Content starts
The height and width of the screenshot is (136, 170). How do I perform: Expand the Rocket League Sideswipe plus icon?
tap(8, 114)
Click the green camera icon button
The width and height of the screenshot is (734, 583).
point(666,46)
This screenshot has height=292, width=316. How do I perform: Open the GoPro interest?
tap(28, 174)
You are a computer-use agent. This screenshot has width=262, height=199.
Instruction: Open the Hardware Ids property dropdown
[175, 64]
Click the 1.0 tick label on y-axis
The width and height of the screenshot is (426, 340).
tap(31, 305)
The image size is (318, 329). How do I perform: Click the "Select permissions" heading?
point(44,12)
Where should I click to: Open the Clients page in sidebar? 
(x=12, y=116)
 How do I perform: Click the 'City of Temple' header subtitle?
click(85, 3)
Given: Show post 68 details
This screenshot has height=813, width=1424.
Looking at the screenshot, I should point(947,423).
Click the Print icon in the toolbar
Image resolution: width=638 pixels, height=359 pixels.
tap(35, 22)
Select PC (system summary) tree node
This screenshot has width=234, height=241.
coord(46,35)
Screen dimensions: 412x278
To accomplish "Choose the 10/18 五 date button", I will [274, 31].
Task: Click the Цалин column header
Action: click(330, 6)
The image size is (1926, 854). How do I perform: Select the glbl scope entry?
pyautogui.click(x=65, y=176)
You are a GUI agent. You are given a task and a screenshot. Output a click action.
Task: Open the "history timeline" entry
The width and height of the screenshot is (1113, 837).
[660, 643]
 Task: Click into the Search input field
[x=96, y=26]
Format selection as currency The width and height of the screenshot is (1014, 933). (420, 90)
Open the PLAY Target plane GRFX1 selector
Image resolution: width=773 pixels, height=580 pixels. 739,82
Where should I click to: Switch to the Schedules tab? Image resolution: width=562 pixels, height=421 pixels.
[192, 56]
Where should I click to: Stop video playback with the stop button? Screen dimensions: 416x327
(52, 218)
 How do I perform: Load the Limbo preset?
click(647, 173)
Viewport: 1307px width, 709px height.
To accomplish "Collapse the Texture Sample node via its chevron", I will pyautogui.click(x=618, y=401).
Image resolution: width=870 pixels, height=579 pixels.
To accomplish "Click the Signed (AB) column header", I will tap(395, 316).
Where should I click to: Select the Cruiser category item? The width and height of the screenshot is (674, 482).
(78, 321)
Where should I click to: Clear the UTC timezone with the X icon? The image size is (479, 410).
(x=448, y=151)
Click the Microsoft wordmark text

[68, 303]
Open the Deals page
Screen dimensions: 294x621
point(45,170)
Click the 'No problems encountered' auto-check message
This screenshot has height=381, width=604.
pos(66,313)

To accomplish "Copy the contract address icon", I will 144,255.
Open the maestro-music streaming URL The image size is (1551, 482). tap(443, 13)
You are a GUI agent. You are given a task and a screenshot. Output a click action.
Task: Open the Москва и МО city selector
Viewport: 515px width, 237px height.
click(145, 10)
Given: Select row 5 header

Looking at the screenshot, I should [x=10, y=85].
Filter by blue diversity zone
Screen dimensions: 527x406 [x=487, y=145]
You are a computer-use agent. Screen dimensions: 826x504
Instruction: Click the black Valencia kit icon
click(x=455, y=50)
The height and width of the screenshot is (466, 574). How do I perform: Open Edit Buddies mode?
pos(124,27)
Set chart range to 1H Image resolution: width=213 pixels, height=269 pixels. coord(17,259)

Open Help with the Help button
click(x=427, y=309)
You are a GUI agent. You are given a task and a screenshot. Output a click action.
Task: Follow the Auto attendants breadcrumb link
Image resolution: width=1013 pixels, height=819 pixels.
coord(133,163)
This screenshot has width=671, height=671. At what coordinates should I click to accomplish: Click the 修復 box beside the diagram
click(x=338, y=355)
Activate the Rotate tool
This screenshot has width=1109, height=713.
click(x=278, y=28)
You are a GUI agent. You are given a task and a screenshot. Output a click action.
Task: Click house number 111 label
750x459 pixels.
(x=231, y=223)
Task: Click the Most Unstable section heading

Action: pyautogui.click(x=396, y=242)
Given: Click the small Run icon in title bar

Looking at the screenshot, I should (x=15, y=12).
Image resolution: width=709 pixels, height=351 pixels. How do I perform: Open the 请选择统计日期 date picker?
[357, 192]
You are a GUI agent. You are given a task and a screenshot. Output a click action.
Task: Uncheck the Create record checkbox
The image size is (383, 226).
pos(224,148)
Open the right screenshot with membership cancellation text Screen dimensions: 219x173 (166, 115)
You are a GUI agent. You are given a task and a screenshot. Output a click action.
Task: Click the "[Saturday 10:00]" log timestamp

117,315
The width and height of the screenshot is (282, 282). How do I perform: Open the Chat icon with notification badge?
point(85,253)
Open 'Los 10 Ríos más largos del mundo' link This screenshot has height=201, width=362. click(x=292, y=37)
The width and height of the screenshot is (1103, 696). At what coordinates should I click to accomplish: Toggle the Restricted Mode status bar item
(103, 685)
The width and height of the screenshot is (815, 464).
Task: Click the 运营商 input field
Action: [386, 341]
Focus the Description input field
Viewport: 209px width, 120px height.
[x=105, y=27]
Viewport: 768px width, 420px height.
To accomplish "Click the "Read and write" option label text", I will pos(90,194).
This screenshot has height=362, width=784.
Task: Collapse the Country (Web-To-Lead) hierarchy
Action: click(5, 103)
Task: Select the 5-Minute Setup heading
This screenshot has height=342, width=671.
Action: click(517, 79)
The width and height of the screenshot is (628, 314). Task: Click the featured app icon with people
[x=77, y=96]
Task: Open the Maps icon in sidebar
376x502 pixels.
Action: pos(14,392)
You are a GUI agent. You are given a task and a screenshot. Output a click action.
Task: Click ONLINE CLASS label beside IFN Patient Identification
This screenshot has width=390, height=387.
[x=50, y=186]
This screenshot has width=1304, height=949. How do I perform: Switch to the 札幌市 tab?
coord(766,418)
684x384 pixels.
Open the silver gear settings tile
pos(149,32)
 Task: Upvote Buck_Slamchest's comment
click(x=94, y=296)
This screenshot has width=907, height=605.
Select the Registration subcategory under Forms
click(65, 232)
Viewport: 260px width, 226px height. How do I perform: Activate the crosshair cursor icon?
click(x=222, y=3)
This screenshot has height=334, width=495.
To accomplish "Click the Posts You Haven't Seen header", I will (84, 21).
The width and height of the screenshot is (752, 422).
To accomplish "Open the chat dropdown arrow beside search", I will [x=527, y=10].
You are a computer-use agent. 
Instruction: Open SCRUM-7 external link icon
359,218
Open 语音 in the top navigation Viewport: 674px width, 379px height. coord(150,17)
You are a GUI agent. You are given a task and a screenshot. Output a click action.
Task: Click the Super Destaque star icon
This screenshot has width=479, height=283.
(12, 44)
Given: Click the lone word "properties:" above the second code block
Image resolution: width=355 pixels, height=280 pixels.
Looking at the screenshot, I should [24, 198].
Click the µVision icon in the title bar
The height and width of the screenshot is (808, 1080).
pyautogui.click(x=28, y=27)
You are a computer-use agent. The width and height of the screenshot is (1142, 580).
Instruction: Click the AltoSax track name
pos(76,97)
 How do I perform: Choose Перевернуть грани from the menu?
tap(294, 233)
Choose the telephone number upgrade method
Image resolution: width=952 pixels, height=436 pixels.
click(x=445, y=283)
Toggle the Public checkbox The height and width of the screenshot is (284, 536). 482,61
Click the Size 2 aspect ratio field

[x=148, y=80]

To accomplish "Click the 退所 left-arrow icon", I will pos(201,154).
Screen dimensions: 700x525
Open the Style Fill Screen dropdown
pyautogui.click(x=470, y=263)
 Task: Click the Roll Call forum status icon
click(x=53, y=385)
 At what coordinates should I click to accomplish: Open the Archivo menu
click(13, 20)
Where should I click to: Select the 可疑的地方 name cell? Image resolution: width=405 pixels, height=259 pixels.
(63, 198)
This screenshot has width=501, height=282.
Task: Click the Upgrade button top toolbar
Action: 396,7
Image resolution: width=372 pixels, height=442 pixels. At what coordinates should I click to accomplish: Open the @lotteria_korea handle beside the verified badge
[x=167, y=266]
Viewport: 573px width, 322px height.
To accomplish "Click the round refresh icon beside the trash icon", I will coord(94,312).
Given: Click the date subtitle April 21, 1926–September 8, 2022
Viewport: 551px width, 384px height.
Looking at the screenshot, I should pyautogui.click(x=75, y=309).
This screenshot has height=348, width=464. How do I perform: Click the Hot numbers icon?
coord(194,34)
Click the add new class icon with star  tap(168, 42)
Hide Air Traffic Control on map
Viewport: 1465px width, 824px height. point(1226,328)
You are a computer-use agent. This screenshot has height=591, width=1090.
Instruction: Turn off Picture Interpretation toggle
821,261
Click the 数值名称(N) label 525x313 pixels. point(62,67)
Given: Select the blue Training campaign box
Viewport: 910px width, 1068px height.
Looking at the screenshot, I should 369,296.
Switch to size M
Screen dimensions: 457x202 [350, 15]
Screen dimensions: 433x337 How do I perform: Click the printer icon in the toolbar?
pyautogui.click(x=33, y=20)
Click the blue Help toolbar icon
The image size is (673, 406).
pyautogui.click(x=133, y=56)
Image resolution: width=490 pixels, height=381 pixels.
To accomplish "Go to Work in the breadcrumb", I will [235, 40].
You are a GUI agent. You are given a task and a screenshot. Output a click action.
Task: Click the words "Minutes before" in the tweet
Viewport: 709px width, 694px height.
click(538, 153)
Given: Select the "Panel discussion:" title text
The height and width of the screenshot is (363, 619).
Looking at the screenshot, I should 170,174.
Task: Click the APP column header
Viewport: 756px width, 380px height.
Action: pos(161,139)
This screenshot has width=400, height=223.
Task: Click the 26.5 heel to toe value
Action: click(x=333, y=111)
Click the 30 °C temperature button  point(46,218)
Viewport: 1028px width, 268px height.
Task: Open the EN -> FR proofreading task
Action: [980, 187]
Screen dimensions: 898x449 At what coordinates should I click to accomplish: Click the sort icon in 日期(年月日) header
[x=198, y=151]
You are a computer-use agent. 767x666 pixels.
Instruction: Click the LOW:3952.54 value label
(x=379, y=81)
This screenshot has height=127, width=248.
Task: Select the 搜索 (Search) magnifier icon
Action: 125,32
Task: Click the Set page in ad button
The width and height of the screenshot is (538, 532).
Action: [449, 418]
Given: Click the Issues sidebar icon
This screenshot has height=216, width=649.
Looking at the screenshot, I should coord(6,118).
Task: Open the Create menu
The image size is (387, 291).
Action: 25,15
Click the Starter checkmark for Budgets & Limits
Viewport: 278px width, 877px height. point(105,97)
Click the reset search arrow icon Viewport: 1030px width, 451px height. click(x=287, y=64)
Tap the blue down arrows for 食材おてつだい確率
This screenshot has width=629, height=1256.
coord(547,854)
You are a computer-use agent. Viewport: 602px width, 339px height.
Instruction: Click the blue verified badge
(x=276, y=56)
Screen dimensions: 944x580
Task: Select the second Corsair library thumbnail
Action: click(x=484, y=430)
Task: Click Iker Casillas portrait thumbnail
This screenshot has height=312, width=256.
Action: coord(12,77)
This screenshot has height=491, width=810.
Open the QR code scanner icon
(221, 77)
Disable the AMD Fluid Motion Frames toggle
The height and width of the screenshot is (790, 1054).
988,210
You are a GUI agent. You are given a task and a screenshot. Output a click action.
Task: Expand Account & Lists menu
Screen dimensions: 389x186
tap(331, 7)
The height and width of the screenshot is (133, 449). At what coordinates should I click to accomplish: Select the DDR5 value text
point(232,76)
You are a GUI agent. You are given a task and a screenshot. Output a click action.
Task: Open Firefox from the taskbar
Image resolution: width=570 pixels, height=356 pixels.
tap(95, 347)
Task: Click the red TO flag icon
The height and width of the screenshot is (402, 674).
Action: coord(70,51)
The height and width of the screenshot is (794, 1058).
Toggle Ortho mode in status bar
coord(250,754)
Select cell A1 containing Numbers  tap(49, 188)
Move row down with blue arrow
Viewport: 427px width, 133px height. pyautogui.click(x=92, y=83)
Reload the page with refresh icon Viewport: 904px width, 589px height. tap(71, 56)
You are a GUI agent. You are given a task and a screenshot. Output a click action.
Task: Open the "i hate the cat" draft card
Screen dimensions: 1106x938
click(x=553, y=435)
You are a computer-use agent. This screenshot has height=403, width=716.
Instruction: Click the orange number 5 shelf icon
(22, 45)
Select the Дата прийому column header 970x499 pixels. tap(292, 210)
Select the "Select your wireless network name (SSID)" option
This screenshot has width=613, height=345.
Content ends
_Your goal_
Print from the line containing "Click the reset" to the last line above, exactly as written.

_Written reply_
Click the reset search arrow icon Viewport: 1030px width, 451px height. click(x=287, y=64)
Tap the blue down arrows for 食材おてつだい確率
This screenshot has width=629, height=1256.
coord(547,854)
You are a computer-use agent. Viewport: 602px width, 339px height.
Instruction: Click the blue verified badge
(x=276, y=56)
Screen dimensions: 944x580
Task: Select the second Corsair library thumbnail
Action: click(x=484, y=430)
Task: Click Iker Casillas portrait thumbnail
This screenshot has height=312, width=256.
Action: coord(12,77)
This screenshot has height=491, width=810.
Open the QR code scanner icon
(221, 77)
Disable the AMD Fluid Motion Frames toggle
The height and width of the screenshot is (790, 1054).
988,210
You are a GUI agent. You are given a task and a screenshot. Output a click action.
Task: Expand Account & Lists menu
Screen dimensions: 389x186
tap(331, 7)
The height and width of the screenshot is (133, 449). At what coordinates should I click to accomplish: Select the DDR5 value text
point(232,76)
You are a GUI agent. You are given a task and a screenshot. Output a click action.
Task: Open Firefox from the taskbar
Image resolution: width=570 pixels, height=356 pixels.
tap(95, 347)
Task: Click the red TO flag icon
The height and width of the screenshot is (402, 674).
Action: coord(70,51)
The height and width of the screenshot is (794, 1058).
Toggle Ortho mode in status bar
coord(250,754)
Select cell A1 containing Numbers  tap(49, 188)
Move row down with blue arrow
Viewport: 427px width, 133px height. pyautogui.click(x=92, y=83)
Reload the page with refresh icon Viewport: 904px width, 589px height. tap(71, 56)
You are a GUI agent. You are given a task and a screenshot. Output a click action.
Task: Open the "i hate the cat" draft card
Screen dimensions: 1106x938
click(x=553, y=435)
You are a computer-use agent. This screenshot has height=403, width=716.
Instruction: Click the orange number 5 shelf icon
(22, 45)
Select the Дата прийому column header 970x499 pixels. tap(292, 210)
Select the "Select your wireless network name (SSID)" option
This screenshot has width=613, height=345.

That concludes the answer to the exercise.